4 Replies to “Growing Sovereignty: Turtle Island and the Future of Food

  1. Wow!! Awesome content. A lot of food for thought on how we need to move forward with food for humanity. I love the idea of place-based agriculture!! It’s incredible how many of our issues would be solved with responsible, compassionate, and intentional farming practices (and access). Reading about the fruit trees, I immediately thought of the ‘decriminalize nature’ movement that focuses SOLELY on making BIPOC plant medicines legal to US citizens… and how meanwhile, Nature herself as a whole is illegal. Can’t plant fruit trees on front lawns?! Why not??? They can be unsightly; rotting fruit smells and decreases value from a neighborhood. So we get rid of fruit trees in cities.
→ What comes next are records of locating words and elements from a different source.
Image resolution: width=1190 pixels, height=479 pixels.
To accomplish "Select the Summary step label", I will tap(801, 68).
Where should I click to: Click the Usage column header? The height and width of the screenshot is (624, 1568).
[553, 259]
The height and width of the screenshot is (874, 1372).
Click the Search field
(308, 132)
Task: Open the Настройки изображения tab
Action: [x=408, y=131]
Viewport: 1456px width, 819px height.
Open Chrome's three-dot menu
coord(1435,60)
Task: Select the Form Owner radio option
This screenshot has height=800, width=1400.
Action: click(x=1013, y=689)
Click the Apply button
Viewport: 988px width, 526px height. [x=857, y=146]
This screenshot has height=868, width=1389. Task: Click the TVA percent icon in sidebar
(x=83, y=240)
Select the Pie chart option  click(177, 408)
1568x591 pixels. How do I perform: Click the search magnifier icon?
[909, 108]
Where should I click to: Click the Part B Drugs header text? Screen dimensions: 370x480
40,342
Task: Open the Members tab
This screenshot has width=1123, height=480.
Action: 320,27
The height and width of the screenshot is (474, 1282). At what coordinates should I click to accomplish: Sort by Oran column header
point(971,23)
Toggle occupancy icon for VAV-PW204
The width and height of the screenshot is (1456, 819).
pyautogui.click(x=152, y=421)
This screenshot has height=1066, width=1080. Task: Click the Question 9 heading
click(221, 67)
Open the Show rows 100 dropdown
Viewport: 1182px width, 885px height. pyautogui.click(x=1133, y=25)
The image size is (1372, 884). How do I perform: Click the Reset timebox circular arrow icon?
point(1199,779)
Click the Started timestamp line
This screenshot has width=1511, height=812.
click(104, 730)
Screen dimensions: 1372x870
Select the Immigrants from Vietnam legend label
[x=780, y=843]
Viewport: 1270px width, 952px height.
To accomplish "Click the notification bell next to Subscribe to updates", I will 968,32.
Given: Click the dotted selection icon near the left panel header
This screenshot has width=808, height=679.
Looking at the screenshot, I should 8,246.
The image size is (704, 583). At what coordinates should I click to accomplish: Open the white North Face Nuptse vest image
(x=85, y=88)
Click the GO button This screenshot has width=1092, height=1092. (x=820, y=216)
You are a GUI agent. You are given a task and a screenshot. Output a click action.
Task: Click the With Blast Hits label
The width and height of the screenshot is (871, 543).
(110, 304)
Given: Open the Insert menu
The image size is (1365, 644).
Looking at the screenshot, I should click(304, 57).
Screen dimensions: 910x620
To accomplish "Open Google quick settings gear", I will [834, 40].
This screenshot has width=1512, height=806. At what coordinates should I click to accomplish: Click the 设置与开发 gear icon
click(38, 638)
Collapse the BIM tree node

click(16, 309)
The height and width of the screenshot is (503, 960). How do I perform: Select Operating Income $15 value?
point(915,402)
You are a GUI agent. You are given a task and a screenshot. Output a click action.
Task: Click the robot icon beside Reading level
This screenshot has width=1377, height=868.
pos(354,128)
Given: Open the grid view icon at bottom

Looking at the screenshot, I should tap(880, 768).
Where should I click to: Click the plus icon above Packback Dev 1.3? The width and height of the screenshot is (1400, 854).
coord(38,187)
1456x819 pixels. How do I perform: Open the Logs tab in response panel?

Now hungry people have to rely on fast food scraps between any meals. Raccoons and skunk and wildlife have to rely on creeping into garages and garbage bins. Pollinators have to pollinate pesticide-ridden monocrops and the few potted plants (since naturally growing ‘lawns’ are often illegal, too). Children grow up not knowing what an apple tree even LOOKS like, let alone having any concrete connection with Mother Nature to draw from. And that’s just a few direct pitfalls from fruit trees on city tree lawns!!!

    Thanks for compiling. Thanks for building and caring. I look forward to part II!